Honey harvest time
This is one on the many honey combs
August is pretty much the end of the season and time to harvest honey.
I bough a triangle escape board to use to separate the bees from the top box.
My bees went from just one box to three! The bottom box is the brooding box and the top boxes are where the honey is collected. Rule of thumb is to take only 40% of the honey, you want to leave your bees with enough honey for the winter.
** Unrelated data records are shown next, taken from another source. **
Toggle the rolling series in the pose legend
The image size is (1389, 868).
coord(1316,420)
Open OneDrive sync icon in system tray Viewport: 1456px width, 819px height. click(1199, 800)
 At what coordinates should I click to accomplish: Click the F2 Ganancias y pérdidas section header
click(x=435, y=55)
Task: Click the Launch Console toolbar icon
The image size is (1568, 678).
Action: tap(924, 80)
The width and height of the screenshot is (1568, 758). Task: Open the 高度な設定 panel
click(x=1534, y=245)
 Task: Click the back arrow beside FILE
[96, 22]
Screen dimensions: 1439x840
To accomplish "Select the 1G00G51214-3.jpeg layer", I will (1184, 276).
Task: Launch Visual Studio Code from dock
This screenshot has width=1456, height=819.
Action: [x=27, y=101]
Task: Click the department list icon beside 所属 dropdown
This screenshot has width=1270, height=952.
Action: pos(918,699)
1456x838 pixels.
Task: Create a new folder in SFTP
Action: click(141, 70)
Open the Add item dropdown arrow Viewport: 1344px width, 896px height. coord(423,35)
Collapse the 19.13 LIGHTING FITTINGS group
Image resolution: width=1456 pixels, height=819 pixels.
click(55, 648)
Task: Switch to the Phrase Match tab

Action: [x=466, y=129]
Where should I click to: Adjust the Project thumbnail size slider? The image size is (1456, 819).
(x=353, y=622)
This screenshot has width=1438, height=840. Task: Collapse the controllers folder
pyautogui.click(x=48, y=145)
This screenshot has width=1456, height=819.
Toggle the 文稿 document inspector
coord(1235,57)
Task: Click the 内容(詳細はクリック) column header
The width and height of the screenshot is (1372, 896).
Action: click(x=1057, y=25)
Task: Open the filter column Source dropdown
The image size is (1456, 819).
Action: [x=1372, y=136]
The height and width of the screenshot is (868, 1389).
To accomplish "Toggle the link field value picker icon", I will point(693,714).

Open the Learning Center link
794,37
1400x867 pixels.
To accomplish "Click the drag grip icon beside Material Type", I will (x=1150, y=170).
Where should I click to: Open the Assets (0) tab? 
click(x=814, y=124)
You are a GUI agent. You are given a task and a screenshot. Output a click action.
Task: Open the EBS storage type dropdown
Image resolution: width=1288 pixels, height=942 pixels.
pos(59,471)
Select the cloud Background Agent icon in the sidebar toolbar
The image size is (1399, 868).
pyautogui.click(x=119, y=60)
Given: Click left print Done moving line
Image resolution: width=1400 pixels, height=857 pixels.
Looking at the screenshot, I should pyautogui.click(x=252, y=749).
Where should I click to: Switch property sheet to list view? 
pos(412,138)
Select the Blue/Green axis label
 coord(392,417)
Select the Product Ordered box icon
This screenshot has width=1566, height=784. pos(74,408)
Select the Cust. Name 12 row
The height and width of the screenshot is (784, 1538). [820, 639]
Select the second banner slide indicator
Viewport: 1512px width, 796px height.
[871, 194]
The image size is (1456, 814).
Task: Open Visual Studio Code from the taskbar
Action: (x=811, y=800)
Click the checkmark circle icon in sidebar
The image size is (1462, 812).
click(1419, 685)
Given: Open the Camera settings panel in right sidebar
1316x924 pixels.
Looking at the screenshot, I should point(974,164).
The idea is to have the bees out of the top box, the one I was going to remove for honey harvest. I placed the triangle escape board in between boxes and somehow it takes the bees 48 hours to figure out how to get back up. They can go down from the top box to the bottom of the hive where they exit but they can't come back up because their natural instinct is always to turn right so when trying to get back up to the honey chamber they can't because the triangle has all left turns. There is a window of opportunity for getting the honey box free of bees before they figure out the maze.
I wasn't sure this was going to work, but when I went to check, I was amazed, there were only about 5 bees which I carefully removed.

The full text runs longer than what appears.